[[ Data provided open ]]
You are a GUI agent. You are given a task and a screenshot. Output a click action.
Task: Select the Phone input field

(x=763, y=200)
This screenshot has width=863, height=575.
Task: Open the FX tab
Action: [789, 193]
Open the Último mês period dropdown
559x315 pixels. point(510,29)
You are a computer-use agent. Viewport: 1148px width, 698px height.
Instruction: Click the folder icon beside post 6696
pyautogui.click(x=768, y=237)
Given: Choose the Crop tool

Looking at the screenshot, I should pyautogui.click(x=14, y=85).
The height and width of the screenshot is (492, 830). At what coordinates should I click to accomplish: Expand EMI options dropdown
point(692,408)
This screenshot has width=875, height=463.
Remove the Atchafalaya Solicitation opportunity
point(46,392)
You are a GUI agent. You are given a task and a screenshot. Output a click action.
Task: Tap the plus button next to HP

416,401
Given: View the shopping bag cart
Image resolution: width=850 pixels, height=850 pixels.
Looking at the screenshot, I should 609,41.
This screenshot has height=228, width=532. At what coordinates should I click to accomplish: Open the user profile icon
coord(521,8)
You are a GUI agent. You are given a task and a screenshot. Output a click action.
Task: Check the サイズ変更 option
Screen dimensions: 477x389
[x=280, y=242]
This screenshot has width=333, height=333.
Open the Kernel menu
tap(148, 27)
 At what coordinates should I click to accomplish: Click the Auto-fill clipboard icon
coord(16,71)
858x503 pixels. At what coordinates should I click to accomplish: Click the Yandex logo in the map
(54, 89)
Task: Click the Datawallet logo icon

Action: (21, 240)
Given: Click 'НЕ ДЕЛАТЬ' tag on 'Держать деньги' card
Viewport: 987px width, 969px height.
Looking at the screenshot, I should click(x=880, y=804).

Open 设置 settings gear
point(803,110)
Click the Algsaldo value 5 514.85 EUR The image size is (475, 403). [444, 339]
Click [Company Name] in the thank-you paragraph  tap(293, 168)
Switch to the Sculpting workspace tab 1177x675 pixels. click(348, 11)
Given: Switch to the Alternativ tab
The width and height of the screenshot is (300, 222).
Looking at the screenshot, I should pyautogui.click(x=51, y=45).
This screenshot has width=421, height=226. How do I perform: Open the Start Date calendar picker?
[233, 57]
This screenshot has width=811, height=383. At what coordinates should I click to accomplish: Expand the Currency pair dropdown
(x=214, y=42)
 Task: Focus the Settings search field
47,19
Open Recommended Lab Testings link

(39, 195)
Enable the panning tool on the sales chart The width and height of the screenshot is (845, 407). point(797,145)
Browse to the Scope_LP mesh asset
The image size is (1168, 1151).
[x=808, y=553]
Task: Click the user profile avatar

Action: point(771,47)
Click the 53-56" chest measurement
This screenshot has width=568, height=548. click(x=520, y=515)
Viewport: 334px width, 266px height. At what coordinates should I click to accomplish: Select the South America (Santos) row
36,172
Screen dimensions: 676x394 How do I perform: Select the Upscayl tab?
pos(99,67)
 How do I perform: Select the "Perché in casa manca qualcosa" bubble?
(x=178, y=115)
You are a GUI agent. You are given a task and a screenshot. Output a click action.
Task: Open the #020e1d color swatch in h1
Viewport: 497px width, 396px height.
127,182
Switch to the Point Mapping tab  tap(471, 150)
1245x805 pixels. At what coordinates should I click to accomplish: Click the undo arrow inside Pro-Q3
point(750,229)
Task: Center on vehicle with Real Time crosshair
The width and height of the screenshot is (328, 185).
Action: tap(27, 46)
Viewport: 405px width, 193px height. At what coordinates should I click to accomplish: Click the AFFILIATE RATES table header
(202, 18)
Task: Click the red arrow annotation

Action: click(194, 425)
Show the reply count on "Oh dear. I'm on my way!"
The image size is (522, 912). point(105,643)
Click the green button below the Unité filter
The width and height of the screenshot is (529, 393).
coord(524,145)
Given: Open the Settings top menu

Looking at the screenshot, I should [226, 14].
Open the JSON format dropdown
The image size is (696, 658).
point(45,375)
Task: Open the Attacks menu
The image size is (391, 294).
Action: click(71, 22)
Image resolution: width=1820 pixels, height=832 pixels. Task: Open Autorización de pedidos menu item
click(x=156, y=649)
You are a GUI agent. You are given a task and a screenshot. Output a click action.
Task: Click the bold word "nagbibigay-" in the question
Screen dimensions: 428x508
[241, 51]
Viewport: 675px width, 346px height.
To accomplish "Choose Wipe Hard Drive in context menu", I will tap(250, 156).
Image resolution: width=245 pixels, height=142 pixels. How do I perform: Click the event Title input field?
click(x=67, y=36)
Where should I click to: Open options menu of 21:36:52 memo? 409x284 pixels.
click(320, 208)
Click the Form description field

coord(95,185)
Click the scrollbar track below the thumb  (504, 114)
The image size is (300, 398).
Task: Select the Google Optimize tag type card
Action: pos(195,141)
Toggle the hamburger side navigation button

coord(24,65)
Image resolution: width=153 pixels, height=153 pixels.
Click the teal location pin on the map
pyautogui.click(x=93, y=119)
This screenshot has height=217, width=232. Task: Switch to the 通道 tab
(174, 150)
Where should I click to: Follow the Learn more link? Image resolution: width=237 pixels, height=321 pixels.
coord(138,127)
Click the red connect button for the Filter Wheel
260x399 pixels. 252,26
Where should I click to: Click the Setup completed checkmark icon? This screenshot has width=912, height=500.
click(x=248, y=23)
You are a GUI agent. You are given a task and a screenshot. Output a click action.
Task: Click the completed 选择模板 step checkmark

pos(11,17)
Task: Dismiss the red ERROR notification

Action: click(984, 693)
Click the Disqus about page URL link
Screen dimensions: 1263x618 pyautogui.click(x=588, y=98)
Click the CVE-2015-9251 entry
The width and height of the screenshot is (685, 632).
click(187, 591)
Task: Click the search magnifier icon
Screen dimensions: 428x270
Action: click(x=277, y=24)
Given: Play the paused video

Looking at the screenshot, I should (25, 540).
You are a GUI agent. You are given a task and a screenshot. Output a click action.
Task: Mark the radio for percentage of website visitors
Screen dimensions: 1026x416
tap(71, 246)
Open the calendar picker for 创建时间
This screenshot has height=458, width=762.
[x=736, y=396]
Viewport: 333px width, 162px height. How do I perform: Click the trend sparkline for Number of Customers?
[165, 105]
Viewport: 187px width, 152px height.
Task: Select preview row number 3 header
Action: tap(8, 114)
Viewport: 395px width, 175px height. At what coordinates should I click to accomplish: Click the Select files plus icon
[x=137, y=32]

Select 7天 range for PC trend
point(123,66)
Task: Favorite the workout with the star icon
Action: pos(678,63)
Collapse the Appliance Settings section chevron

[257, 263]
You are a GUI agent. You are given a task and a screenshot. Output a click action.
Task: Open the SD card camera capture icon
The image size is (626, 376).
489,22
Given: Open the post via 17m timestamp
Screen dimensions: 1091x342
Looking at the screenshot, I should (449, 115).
[[ Data provided closed ]]
Please reproduce, exactly as written, the lines of the records from the first line through the one containing "You are a computer-use".

_Response area_
You are a GUI agent. You are given a task and a screenshot. Output a click action.
Task: Select the Phone input field

(x=763, y=200)
This screenshot has width=863, height=575.
Task: Open the FX tab
Action: [789, 193]
Open the Último mês period dropdown
559x315 pixels. point(510,29)
You are a computer-use agent. Viewport: 1148px width, 698px height.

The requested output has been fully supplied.